[Rows of pointing data]
* * * * * * *

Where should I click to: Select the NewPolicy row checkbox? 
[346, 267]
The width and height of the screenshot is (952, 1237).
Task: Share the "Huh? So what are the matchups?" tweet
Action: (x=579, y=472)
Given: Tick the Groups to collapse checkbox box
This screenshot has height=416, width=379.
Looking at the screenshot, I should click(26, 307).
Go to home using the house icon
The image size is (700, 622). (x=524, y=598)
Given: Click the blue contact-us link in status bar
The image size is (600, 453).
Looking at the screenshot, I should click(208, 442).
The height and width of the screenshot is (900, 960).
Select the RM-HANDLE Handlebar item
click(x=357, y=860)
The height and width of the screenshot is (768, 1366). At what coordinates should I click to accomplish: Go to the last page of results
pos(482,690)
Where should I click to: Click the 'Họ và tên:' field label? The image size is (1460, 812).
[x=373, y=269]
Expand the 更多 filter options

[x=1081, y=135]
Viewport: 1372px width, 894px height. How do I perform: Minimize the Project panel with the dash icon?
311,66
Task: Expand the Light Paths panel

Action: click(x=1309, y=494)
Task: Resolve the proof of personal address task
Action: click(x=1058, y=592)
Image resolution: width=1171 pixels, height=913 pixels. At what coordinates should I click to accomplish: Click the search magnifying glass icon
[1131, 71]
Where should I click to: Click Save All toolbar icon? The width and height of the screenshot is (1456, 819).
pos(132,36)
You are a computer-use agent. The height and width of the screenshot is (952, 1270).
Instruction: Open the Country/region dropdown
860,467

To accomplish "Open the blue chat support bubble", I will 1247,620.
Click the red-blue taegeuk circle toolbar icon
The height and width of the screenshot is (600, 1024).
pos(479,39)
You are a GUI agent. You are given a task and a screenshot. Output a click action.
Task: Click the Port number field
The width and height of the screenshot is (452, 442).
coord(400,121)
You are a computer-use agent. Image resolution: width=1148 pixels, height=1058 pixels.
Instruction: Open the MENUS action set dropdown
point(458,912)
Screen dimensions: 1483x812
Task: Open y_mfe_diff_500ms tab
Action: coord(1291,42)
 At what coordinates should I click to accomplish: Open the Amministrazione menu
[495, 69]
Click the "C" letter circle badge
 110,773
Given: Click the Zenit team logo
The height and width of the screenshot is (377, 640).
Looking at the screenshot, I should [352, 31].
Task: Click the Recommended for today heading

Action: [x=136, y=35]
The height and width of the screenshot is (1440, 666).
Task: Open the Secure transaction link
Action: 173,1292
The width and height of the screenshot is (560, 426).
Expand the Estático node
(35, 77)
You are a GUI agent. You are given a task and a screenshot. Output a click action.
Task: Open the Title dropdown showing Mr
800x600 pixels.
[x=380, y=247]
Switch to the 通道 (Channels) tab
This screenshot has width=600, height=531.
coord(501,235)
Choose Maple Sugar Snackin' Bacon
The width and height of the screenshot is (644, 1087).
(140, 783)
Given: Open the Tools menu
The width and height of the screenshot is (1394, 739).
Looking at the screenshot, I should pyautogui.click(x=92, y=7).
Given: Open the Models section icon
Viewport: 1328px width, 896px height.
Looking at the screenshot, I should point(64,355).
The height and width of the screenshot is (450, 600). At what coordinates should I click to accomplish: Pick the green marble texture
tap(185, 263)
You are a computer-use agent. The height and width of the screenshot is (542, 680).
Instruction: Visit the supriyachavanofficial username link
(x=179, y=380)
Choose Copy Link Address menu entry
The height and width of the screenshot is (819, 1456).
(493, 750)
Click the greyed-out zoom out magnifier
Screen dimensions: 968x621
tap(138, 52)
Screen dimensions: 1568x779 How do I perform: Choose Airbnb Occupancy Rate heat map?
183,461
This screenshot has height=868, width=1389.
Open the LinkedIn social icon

* * * * * * *

Your instructions: Pull out the lines of the listing word for word, starting at its first line and ending at the line containing "Looking at the screenshot, I should click(208, 442).".

Task solution:
Where should I click to: Select the NewPolicy row checkbox? 
[346, 267]
The width and height of the screenshot is (952, 1237).
Task: Share the "Huh? So what are the matchups?" tweet
Action: (x=579, y=472)
Given: Tick the Groups to collapse checkbox box
This screenshot has height=416, width=379.
Looking at the screenshot, I should click(26, 307).
Go to home using the house icon
The image size is (700, 622). (x=524, y=598)
Given: Click the blue contact-us link in status bar
The image size is (600, 453).
Looking at the screenshot, I should click(208, 442).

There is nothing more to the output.